_SUPPLIED RECORDS_:

[Start of section]

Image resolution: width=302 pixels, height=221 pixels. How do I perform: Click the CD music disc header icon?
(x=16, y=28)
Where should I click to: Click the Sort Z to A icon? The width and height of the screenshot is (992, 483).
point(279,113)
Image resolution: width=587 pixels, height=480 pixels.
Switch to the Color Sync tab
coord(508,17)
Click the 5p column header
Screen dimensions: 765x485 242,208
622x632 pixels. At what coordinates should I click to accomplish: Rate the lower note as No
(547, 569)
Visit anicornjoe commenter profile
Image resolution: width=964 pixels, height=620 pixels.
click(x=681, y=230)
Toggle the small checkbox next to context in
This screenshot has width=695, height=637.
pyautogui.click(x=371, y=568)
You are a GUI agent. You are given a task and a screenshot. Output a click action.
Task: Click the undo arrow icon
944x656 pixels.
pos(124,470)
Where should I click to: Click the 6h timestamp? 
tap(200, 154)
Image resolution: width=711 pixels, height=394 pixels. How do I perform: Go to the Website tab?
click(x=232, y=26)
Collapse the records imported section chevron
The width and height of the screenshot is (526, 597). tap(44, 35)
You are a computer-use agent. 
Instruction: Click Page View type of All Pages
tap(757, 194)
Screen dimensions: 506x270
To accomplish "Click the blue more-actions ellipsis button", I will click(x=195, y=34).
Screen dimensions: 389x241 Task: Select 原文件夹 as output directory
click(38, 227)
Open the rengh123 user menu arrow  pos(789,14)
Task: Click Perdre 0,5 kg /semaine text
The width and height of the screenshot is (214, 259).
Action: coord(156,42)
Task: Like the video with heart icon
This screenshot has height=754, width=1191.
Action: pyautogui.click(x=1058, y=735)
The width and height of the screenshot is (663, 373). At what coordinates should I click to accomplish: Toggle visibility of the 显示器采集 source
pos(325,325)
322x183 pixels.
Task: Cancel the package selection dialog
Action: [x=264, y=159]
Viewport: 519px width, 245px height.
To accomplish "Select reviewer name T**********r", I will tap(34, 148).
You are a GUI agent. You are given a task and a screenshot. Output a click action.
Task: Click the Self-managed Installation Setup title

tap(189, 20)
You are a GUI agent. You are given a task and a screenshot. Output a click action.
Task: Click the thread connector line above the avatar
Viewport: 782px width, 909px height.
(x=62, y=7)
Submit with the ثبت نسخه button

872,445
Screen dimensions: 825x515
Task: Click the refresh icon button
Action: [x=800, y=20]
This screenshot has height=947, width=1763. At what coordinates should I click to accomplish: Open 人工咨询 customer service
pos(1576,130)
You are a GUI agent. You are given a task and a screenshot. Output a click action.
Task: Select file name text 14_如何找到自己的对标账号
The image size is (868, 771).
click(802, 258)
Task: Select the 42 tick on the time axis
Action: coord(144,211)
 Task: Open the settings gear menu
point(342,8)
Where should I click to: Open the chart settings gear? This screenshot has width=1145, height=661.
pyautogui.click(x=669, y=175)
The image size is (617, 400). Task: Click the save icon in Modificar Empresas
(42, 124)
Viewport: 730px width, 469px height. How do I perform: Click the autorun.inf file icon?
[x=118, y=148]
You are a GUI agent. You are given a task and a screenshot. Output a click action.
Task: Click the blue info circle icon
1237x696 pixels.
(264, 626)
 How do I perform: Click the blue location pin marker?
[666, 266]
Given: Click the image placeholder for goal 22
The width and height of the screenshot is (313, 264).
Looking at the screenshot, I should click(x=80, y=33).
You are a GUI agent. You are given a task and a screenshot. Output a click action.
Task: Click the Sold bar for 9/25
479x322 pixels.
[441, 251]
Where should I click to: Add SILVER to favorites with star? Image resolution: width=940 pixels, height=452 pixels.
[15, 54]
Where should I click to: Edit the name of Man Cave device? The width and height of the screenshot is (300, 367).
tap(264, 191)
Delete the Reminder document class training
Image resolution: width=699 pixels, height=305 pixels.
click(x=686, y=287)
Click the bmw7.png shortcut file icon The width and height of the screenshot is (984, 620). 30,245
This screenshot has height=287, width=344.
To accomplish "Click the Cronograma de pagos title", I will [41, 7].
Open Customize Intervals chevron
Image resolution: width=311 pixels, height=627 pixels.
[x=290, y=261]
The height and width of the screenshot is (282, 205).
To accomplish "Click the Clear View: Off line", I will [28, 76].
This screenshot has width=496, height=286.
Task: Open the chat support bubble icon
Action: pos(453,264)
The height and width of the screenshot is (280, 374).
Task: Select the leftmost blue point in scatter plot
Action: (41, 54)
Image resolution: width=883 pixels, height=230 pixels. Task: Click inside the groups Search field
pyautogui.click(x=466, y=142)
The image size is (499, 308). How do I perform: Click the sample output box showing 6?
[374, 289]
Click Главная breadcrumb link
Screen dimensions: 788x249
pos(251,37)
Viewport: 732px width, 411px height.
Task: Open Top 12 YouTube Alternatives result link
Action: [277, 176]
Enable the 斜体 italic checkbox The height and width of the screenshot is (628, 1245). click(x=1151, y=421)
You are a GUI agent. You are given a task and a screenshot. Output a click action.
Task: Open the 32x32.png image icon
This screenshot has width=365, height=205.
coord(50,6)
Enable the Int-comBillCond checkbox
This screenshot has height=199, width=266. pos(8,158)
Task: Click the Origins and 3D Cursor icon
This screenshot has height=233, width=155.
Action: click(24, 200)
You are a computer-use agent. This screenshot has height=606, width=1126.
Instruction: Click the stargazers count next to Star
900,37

[End of section]

_TASK GOAL_:
Set down the full listing a second time, exactly as given.

_RESULT_:
Image resolution: width=302 pixels, height=221 pixels. How do I perform: Click the CD music disc header icon?
(x=16, y=28)
Where should I click to: Click the Sort Z to A icon? The width and height of the screenshot is (992, 483).
point(279,113)
Image resolution: width=587 pixels, height=480 pixels.
Switch to the Color Sync tab
coord(508,17)
Click the 5p column header
Screen dimensions: 765x485 242,208
622x632 pixels. At what coordinates should I click to accomplish: Rate the lower note as No
(547, 569)
Visit anicornjoe commenter profile
Image resolution: width=964 pixels, height=620 pixels.
click(x=681, y=230)
Toggle the small checkbox next to context in
This screenshot has width=695, height=637.
pyautogui.click(x=371, y=568)
You are a GUI agent. You are given a task and a screenshot. Output a click action.
Task: Click the undo arrow icon
944x656 pixels.
pos(124,470)
Where should I click to: Click the 6h timestamp? 
tap(200, 154)
Image resolution: width=711 pixels, height=394 pixels. How do I perform: Go to the Website tab?
click(x=232, y=26)
Collapse the records imported section chevron
The width and height of the screenshot is (526, 597). tap(44, 35)
You are a computer-use agent. 
Instruction: Click Page View type of All Pages
tap(757, 194)
Screen dimensions: 506x270
To accomplish "Click the blue more-actions ellipsis button", I will click(x=195, y=34).
Screen dimensions: 389x241 Task: Select 原文件夹 as output directory
click(38, 227)
Open the rengh123 user menu arrow  pos(789,14)
Task: Click Perdre 0,5 kg /semaine text
The width and height of the screenshot is (214, 259).
Action: coord(156,42)
Task: Like the video with heart icon
This screenshot has height=754, width=1191.
Action: pyautogui.click(x=1058, y=735)
The width and height of the screenshot is (663, 373). At what coordinates should I click to accomplish: Toggle visibility of the 显示器采集 source
pos(325,325)
322x183 pixels.
Task: Cancel the package selection dialog
Action: [x=264, y=159]
Viewport: 519px width, 245px height.
To accomplish "Select reviewer name T**********r", I will tap(34, 148).
You are a GUI agent. You are given a task and a screenshot. Output a click action.
Task: Click the Self-managed Installation Setup title

tap(189, 20)
You are a GUI agent. You are given a task and a screenshot. Output a click action.
Task: Click the thread connector line above the avatar
Viewport: 782px width, 909px height.
(x=62, y=7)
Submit with the ثبت نسخه button

872,445
Screen dimensions: 825x515
Task: Click the refresh icon button
Action: [x=800, y=20]
This screenshot has height=947, width=1763. At what coordinates should I click to accomplish: Open 人工咨询 customer service
pos(1576,130)
You are a GUI agent. You are given a task and a screenshot. Output a click action.
Task: Select file name text 14_如何找到自己的对标账号
The image size is (868, 771).
click(802, 258)
Task: Select the 42 tick on the time axis
Action: coord(144,211)
 Task: Open the settings gear menu
point(342,8)
Where should I click to: Open the chart settings gear? This screenshot has width=1145, height=661.
pyautogui.click(x=669, y=175)
The image size is (617, 400). Task: Click the save icon in Modificar Empresas
(42, 124)
Viewport: 730px width, 469px height. How do I perform: Click the autorun.inf file icon?
[x=118, y=148]
You are a GUI agent. You are given a task and a screenshot. Output a click action.
Task: Click the blue info circle icon
1237x696 pixels.
(264, 626)
 How do I perform: Click the blue location pin marker?
[666, 266]
Given: Click the image placeholder for goal 22
The width and height of the screenshot is (313, 264).
Looking at the screenshot, I should click(x=80, y=33).
You are a GUI agent. You are given a task and a screenshot. Output a click action.
Task: Click the Sold bar for 9/25
479x322 pixels.
[441, 251]
Where should I click to: Add SILVER to favorites with star? Image resolution: width=940 pixels, height=452 pixels.
[15, 54]
Where should I click to: Edit the name of Man Cave device? The width and height of the screenshot is (300, 367).
tap(264, 191)
Delete the Reminder document class training
Image resolution: width=699 pixels, height=305 pixels.
click(x=686, y=287)
Click the bmw7.png shortcut file icon The width and height of the screenshot is (984, 620). 30,245
This screenshot has height=287, width=344.
To accomplish "Click the Cronograma de pagos title", I will [41, 7].
Open Customize Intervals chevron
Image resolution: width=311 pixels, height=627 pixels.
[x=290, y=261]
The height and width of the screenshot is (282, 205).
To accomplish "Click the Clear View: Off line", I will [28, 76].
This screenshot has width=496, height=286.
Task: Open the chat support bubble icon
Action: pos(453,264)
The height and width of the screenshot is (280, 374).
Task: Select the leftmost blue point in scatter plot
Action: (41, 54)
Image resolution: width=883 pixels, height=230 pixels. Task: Click inside the groups Search field
pyautogui.click(x=466, y=142)
The image size is (499, 308). How do I perform: Click the sample output box showing 6?
[374, 289]
Click Главная breadcrumb link
Screen dimensions: 788x249
pos(251,37)
Viewport: 732px width, 411px height.
Task: Open Top 12 YouTube Alternatives result link
Action: [277, 176]
Enable the 斜体 italic checkbox The height and width of the screenshot is (628, 1245). click(x=1151, y=421)
You are a GUI agent. You are given a task and a screenshot. Output a click action.
Task: Open the 32x32.png image icon
This screenshot has width=365, height=205.
coord(50,6)
Enable the Int-comBillCond checkbox
This screenshot has height=199, width=266. pos(8,158)
Task: Click the Origins and 3D Cursor icon
This screenshot has height=233, width=155.
Action: click(24, 200)
You are a computer-use agent. This screenshot has height=606, width=1126.
Instruction: Click the stargazers count next to Star
900,37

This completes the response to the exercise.